### Selected extract
- - - - -

This past Saturday Brendan, Jerry, Craig and I linked up the NE Couloir of Argonaut with Colchuck peak for long and awesome day in the mountains.

 

We got out of Seattle fairly late, so went straight to the Stuart Lake Trailhead with sleeping bags and mats ready to go. We probably managed a good 4 hrs of sleep before the alarm went off at 3:50am. Craig punctually met us at 4am, so we didn’t get a chance for coffee, but this early start would pay off big for the rest of the day (with cool morning temps and solid snow). We were on the trail at 4:30am, with Brendan setting a wickedly fast pace we made great time to the point where you break away from the Stuart Lake trail and start brush bashing up Mountaineers creek. Happily for us though, brush bashing was kept to a minimum as we managed to navigate the approach perfectly (Craig was a big help as he knew exactly what not to do given an attempt he made years ago, and another successful climb he made of the route after that). I doubt that I’ll ever hit it quite this good again.

- - - - -

### Records of locating words and elements

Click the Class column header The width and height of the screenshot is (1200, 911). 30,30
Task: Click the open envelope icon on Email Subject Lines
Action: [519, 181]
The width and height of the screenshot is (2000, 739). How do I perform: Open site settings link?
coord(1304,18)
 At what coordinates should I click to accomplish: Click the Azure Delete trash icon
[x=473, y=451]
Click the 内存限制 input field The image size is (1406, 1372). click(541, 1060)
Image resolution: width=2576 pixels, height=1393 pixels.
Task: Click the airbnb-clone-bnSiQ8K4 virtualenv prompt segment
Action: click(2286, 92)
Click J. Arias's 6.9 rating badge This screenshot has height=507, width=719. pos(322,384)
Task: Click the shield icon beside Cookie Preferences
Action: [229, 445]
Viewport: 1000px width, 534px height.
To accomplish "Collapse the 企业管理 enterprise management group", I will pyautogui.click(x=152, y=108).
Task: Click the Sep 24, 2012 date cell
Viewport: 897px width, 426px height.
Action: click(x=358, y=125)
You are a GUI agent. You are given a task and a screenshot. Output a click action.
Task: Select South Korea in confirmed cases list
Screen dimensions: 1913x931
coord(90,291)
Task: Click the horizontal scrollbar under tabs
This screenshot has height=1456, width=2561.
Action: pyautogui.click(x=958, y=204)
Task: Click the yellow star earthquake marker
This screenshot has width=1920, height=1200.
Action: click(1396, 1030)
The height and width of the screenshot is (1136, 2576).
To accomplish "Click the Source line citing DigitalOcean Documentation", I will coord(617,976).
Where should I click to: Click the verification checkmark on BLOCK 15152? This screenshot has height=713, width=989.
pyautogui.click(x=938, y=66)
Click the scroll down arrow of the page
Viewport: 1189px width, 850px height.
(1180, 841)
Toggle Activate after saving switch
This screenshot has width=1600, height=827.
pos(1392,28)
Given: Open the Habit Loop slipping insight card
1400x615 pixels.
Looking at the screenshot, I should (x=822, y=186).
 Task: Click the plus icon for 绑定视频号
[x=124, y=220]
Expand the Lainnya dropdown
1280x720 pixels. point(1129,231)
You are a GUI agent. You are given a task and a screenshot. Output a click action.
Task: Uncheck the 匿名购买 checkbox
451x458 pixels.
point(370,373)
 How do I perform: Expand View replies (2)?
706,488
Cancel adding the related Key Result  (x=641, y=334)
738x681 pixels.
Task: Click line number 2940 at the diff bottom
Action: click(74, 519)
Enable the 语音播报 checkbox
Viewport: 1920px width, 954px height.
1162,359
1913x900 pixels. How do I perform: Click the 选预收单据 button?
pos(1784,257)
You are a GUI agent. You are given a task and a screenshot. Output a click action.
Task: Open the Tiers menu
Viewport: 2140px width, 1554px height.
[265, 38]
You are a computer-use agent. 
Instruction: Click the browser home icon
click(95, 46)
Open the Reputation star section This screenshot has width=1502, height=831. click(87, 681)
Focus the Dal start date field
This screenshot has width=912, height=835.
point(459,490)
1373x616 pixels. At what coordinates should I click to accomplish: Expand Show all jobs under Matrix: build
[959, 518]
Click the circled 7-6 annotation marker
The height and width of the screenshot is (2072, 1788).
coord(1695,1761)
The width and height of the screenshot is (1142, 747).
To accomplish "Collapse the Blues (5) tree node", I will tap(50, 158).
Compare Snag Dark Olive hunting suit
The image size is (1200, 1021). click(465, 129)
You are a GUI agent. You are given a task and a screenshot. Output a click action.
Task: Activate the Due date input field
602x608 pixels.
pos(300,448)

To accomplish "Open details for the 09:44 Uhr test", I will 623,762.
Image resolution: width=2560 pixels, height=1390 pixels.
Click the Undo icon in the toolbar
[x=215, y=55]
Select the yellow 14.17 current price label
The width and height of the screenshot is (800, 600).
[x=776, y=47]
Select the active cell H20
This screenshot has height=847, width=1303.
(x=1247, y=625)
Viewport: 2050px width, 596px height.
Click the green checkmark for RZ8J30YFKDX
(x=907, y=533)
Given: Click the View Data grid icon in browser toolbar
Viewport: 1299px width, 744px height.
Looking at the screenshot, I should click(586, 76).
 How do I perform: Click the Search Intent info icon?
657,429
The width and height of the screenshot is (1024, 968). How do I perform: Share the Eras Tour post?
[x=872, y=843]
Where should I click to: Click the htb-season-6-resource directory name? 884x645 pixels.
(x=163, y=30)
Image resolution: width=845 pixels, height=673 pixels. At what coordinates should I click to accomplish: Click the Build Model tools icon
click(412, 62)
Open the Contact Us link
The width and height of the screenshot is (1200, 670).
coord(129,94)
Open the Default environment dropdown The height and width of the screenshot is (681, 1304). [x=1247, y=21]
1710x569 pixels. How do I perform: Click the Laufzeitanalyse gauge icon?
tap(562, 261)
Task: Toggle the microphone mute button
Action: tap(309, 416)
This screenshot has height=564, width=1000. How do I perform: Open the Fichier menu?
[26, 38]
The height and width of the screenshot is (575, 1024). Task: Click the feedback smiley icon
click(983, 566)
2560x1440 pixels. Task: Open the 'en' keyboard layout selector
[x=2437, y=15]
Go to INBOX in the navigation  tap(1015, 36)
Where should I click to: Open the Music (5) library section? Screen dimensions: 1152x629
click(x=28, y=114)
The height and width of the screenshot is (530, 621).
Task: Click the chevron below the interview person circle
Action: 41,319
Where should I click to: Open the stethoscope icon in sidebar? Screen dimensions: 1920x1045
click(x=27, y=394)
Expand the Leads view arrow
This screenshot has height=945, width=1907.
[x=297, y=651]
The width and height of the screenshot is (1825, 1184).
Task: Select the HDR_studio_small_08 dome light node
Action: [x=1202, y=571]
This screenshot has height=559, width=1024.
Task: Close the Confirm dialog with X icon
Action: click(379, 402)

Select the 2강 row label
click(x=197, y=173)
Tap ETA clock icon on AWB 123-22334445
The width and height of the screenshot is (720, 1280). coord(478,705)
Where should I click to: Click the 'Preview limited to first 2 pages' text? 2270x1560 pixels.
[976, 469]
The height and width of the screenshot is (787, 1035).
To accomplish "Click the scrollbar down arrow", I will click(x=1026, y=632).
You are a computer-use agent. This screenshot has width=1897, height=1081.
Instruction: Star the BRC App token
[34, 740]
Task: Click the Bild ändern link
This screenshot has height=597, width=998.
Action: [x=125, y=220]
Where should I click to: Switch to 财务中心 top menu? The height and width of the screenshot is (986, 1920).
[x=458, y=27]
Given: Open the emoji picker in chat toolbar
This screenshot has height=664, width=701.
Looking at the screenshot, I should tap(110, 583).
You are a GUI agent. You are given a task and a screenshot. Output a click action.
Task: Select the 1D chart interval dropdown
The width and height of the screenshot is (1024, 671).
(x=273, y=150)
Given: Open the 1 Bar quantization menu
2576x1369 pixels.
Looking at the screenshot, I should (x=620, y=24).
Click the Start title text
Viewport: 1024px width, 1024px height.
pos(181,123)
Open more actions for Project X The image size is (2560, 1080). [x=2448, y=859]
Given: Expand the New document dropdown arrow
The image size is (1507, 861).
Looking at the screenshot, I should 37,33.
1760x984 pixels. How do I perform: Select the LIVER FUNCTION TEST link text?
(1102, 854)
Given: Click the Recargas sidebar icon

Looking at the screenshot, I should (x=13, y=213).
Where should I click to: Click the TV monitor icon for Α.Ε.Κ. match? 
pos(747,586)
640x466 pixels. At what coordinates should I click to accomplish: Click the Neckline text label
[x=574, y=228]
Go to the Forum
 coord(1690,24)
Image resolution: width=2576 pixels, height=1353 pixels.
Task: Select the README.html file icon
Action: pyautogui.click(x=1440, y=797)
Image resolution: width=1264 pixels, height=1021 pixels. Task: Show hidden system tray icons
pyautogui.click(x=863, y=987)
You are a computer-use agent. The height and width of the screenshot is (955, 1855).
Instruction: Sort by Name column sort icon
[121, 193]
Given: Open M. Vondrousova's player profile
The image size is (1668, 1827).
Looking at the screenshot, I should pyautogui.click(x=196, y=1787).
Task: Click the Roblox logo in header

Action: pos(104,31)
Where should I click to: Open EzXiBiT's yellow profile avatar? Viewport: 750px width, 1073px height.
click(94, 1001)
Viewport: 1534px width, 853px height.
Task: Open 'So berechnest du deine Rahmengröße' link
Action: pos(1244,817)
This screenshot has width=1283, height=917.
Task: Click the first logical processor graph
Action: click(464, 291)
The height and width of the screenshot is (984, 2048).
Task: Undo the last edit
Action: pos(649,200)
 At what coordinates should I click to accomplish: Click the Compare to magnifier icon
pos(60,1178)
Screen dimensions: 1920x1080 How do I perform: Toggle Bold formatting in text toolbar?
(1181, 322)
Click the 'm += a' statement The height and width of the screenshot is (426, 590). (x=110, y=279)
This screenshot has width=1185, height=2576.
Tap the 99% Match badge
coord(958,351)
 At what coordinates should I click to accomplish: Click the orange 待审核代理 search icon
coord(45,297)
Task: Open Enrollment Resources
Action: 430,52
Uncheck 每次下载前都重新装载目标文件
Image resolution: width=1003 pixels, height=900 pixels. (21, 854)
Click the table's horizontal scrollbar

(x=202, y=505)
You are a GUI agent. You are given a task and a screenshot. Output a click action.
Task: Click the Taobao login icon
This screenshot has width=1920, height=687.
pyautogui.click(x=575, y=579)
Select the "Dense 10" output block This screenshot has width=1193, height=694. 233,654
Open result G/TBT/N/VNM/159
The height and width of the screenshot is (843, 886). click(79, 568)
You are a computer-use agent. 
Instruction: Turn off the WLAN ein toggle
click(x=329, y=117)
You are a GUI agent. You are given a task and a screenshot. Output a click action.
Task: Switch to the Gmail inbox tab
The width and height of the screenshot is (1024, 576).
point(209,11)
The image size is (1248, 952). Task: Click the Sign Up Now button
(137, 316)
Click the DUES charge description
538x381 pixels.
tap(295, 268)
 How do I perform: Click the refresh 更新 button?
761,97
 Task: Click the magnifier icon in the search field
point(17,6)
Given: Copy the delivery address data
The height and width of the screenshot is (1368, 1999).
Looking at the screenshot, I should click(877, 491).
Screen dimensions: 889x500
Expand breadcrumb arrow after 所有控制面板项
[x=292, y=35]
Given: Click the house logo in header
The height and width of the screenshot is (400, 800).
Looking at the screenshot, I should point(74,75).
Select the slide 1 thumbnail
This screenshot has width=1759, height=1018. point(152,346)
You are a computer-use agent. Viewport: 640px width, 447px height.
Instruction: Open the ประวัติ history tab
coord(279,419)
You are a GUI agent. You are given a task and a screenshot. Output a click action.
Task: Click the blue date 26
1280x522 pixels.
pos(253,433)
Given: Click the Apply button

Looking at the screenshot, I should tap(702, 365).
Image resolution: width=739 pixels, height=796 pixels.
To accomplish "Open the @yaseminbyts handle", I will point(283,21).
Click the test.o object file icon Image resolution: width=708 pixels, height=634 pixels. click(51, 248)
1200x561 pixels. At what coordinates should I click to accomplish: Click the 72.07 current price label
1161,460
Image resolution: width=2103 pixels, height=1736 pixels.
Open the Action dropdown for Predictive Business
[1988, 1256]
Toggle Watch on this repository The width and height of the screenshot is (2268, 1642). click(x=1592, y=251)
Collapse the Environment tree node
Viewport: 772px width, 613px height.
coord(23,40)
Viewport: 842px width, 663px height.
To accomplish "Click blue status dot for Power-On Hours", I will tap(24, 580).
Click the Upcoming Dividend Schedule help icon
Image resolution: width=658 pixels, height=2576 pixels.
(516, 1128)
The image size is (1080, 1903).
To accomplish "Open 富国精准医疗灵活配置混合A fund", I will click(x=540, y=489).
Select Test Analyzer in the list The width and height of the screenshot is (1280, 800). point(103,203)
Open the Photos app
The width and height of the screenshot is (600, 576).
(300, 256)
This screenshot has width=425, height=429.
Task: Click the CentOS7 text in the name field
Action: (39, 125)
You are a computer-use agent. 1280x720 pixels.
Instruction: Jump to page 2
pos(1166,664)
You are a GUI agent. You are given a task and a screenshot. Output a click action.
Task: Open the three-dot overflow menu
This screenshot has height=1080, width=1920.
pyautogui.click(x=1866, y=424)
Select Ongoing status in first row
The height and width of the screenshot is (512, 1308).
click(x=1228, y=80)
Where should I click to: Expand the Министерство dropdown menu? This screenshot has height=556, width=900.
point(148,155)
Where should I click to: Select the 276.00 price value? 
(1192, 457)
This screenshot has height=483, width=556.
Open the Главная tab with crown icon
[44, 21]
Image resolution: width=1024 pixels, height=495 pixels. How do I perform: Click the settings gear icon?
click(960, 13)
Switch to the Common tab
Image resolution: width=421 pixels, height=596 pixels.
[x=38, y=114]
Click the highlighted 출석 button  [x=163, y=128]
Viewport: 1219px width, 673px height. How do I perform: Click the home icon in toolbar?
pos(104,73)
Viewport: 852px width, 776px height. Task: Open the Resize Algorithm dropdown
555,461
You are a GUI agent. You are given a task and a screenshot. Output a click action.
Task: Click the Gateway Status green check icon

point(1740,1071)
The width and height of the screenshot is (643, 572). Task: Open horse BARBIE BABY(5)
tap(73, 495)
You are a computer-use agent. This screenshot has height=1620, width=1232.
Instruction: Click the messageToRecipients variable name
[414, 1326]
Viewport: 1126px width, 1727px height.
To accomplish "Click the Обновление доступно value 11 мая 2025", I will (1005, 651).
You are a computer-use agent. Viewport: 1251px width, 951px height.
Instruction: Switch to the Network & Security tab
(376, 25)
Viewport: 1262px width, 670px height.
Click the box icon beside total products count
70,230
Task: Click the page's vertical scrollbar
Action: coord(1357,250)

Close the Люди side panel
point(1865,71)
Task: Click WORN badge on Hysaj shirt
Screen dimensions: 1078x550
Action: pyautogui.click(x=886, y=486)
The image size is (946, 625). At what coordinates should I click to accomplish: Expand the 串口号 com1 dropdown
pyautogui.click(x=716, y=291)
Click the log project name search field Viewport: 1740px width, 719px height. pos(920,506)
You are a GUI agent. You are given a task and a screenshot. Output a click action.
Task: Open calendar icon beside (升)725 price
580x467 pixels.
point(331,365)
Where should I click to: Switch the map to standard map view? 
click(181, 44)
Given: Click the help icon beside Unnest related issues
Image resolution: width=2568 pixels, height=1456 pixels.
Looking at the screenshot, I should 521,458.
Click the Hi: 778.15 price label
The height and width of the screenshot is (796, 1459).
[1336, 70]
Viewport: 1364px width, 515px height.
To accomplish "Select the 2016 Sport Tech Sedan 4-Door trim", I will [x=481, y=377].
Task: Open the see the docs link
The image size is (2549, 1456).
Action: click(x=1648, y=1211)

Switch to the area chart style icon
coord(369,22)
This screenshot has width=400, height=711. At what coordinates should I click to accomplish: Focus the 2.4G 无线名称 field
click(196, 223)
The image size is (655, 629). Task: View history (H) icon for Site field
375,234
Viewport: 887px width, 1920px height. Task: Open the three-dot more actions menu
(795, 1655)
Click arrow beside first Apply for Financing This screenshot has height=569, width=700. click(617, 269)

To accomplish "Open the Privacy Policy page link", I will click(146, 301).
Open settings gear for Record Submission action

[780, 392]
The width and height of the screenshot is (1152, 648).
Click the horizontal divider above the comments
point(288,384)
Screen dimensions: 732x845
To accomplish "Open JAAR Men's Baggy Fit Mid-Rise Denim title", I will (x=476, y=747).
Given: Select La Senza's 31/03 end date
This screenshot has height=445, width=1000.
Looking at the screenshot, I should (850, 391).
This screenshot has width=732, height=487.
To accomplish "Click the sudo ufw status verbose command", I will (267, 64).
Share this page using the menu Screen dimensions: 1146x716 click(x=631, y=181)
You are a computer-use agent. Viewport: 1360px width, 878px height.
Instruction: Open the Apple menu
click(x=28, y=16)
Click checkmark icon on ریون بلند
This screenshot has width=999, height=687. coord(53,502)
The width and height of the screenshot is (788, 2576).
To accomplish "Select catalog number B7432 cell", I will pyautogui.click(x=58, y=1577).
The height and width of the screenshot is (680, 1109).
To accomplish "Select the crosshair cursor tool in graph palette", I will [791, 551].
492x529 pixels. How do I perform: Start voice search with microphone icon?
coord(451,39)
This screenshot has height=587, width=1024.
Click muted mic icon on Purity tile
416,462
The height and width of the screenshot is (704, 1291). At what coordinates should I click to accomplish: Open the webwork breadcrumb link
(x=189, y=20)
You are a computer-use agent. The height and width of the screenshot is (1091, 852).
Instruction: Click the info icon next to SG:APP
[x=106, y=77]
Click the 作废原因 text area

- - - - -

### Exercise instructions
1. Summarize the trip report in two sentences.
2. Answer these questions from the trip report:
(a) At what time did the alarm go off?
(b) Who set a wickedly fast pace on the trail?
(c) At which trailhead did the group sleep?
This material comes from a separate source.

### Problem solutions
1. On a Saturday, Brendan, Jerry, Craig and the writer linked the NE Couloir of Argonaut with Colchuck Peak. After sleeping at the Stuart Lake Trailhead and starting on the trail at 4:30am, the group moved fast behind Brendan and kept brush bashing up Mountaineers Creek to a minimum, helped by Craig's knowledge of the approach from earlier trips.

2.
(a) 3:50am
(b) Brendan
(c) The Stuart Lake Trailhead